What to do
1. From the article on streaming television, list each studio that the article says a producer or director left, and say who left it.
2. Using the article on streaming television, decide whether each statement agrees with it. Answer yes or no for each, and quote the deciding words.
(a) Jordan Peele's "The Twilight Zone" will air on the CBS network.
(b) Streaming made up 32 percent of scripted series.
(c) Justin Lin left Sony Pictures TV to join Amazon.
3. Go on with the article on streaming television from its last sentence.

Reading passage
———

Jordan Peele’s “The Twilight Zone” is one of the most-anticipated shows of 2019: a bold take on a beloved classic, from an A-list risk-taker. CBS scored a coup by landing it — but CBS won’t air it.
Instead, it will debut on CBS’s streaming service, CBS All Access. Welcome to the Streaming Zone, a time and place in which streaming is so dominant that even the biggest TV network is going all in.
The irresistible allure of the Streaming Zone has pulled some of the most talented people in television to Netflix, Amazon and Apple. Peele joins Shonda Rhimes, Ryan Murphy, Oprah Winfrey and many others in a new reality where content seems to go on forever.
Streaming companies spent much of 2018 building this new reality, one where creatives are no longer limited by timeslots or network censors.
“They hired mainstream talent, they took advantage of the fact that they’re no longer constrained by time,” said Alan Wolk, co-founder and lead analyst at media consulting firm TV[R]EV. “They can reach the upscale coastal audience, while also reaching the mainstream audience.”
CBS All Access will have 10 different originals in 2019.
“We know that CBS has been a big-tent brand for 90 years, but we’re in an environment where people have to pay specifically for our service,” Julie McNamara, executive vice president of original content for CBS All Access, told TheWrap. “We’re ramping up, and have been given the resources to ramp up meaningfully and quickly.”
Since 2014, the number of scripted shows to air on streaming services has exploded by 385 percent, totaling 160 this year, according to FX Research’s annual scripted original series count. For the first time, streaming accounted for the largest percentage of scripted series on any platform — 32 percent. Both broadcasters and basic cable TV scaled back in 2018.
After luring Rhimes away from ABC Studios last year, Netflix begin 2018 by signing fellow uber-producer Murphy to an eye-popping $300 million deal, getting him to leave his own longtime home at 20th Century Fox. Netflix next enticed “Black-ish” creator Kenya Barris, after he cut short his deal with ABC Studios.
Amazon landed Peele with a first-look TV deal fresh off his Oscar win for “Get Out,” while Apple embarked on a spree that included Winfrey and “Fast and the Furious” director Justin Lin, who was lured away from Sony Pictures TV.
Though Netflix’s expensive deal to keep “Friends” on its service for at least another year proved the continuing value of existing content, streaming companies know they need to create their own hits.

———

Entries taken from a collection
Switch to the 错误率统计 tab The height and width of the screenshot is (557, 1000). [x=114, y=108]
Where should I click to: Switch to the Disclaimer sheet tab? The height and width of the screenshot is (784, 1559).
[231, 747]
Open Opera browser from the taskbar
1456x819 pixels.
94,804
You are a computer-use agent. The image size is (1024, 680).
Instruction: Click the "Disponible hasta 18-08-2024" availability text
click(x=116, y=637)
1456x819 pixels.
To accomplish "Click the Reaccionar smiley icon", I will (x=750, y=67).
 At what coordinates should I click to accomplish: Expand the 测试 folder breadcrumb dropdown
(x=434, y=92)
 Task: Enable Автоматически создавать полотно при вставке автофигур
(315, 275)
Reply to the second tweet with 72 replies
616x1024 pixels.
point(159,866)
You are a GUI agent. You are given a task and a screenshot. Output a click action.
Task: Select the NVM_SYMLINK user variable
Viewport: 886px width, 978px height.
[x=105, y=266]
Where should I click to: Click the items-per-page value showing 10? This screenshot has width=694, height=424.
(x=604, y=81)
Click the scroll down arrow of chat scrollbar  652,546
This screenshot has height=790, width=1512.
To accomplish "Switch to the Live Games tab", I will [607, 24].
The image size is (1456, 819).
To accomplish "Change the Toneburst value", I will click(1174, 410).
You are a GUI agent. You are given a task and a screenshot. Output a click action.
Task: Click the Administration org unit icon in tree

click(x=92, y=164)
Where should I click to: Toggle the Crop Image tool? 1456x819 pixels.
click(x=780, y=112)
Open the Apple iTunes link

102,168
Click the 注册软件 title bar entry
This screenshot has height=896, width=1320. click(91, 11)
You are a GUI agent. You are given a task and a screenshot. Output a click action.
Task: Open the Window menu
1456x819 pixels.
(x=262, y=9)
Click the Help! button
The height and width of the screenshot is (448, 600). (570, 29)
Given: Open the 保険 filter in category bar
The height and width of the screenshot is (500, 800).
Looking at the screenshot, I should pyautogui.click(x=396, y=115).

———

Exercise results
1.
- ABC Studios: Shonda Rhimes, and also Kenya Barris, who cut short his deal there
- 20th Century Fox: Ryan Murphy
- Sony Pictures TV: Justin Lin

2.
(a) No: "CBS scored a coup by landing it — but CBS won’t air it."
(b) Yes: "streaming accounted for the largest percentage of scripted series on any platform — 32 percent."
(c) No: "Apple embarked on a spree that included Winfrey and “Fast and the Furious” director Justin Lin, who was lured away from Sony Pictures TV."

3.
Netflix will no longer receive any new programming from Disney beginning next year, because Disney is saving its content for its own upcoming streaming service, Disney+.
“There’s an anticipation, certainly from Netflix and I suspect other streamers, that over time, they are not going to have access to HBO or Marvel,” Todd Klein, a partner at investment firm Revolution Growth. “They’re going to have to begin to build their own content worlds and content brands. It’s creators and showrunners that really get to people… They might as well get started now.”
Netflix is willing to pay: It spent $13 billion on content in 2018 alone.
Streaming companies aren’t just going after prolific producers, but also top executives: Jen Saalke left NBC to head up Amazon Studios, bringing along broadcast TV veterans Vernon Sanders and Albert Cheng to run the TV wing.
This week, Netflix hired former ABC Entertainment president Channing Dungey to help run its original content team with Cindy Holland.
The network executives who remain at broadcast networks include Karey Burke at ABC and Paul Telegdy and George Cheeks at NBC.
Broadcasters — and everyone else — may want to keep prized talent close: WarnerMedia will launch its own streaming service by the end of next year.
And then there’s Apple, perhaps the biggest mystery of in the Streaming Zone.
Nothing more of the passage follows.